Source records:
- Opening Delimiter -

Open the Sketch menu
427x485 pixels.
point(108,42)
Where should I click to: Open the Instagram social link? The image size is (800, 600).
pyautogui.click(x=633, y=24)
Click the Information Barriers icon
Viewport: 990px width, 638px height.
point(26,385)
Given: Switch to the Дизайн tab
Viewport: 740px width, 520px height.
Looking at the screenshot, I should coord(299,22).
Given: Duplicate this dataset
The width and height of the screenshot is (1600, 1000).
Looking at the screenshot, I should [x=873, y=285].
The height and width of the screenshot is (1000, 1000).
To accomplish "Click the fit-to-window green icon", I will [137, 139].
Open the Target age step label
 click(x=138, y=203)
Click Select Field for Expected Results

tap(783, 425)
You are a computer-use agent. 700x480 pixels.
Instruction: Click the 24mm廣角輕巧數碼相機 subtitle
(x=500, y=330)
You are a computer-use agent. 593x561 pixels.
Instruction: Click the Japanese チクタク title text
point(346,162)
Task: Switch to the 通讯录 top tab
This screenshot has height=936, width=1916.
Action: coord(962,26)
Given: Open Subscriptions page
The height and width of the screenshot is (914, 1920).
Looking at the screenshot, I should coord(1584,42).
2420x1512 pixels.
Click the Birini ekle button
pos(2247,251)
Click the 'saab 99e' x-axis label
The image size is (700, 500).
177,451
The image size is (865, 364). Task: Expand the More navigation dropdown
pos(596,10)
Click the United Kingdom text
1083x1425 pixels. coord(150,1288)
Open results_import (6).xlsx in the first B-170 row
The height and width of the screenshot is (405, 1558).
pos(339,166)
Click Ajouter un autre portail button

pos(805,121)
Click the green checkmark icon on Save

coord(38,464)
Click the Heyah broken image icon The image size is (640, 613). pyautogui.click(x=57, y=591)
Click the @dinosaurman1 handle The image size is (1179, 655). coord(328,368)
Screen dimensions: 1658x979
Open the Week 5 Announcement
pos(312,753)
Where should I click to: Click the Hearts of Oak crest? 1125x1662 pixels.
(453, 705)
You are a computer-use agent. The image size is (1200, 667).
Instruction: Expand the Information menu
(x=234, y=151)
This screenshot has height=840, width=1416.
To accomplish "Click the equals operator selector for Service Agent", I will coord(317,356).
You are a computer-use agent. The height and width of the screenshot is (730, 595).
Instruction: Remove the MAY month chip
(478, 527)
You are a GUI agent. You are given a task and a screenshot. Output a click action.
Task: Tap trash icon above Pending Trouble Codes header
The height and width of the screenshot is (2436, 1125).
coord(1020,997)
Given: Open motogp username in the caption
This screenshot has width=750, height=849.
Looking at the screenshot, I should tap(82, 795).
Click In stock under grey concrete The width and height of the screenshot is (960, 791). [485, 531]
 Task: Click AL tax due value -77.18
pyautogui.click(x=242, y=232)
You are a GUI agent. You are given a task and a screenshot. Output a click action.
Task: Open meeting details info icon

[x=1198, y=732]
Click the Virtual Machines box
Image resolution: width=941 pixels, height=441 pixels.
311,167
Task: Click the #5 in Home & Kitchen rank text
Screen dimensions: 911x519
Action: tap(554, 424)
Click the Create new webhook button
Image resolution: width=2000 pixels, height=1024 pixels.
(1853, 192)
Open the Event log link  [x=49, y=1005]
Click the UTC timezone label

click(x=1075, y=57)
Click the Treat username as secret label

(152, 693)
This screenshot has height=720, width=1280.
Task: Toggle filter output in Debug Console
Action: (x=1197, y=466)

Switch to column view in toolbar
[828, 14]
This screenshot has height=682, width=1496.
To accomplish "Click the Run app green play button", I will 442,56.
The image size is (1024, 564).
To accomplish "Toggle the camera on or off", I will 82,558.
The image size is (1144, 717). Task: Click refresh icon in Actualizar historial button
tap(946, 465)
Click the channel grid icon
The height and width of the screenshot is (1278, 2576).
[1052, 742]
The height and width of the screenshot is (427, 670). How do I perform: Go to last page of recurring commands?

- Closing Delimiter -

TASK:
Return exactly what appears above, from the first line of the entries to the line with "Task: Switch to the 通讯录 top tab", inclusive.

WRITTEN RESPONSE:
Open the Sketch menu
427x485 pixels.
point(108,42)
Where should I click to: Open the Instagram social link? The image size is (800, 600).
pyautogui.click(x=633, y=24)
Click the Information Barriers icon
Viewport: 990px width, 638px height.
point(26,385)
Given: Switch to the Дизайн tab
Viewport: 740px width, 520px height.
Looking at the screenshot, I should coord(299,22).
Given: Duplicate this dataset
The width and height of the screenshot is (1600, 1000).
Looking at the screenshot, I should [x=873, y=285].
The height and width of the screenshot is (1000, 1000).
To accomplish "Click the fit-to-window green icon", I will [137, 139].
Open the Target age step label
 click(x=138, y=203)
Click Select Field for Expected Results

tap(783, 425)
You are a computer-use agent. 700x480 pixels.
Instruction: Click the 24mm廣角輕巧數碼相機 subtitle
(x=500, y=330)
You are a computer-use agent. 593x561 pixels.
Instruction: Click the Japanese チクタク title text
point(346,162)
Task: Switch to the 通讯录 top tab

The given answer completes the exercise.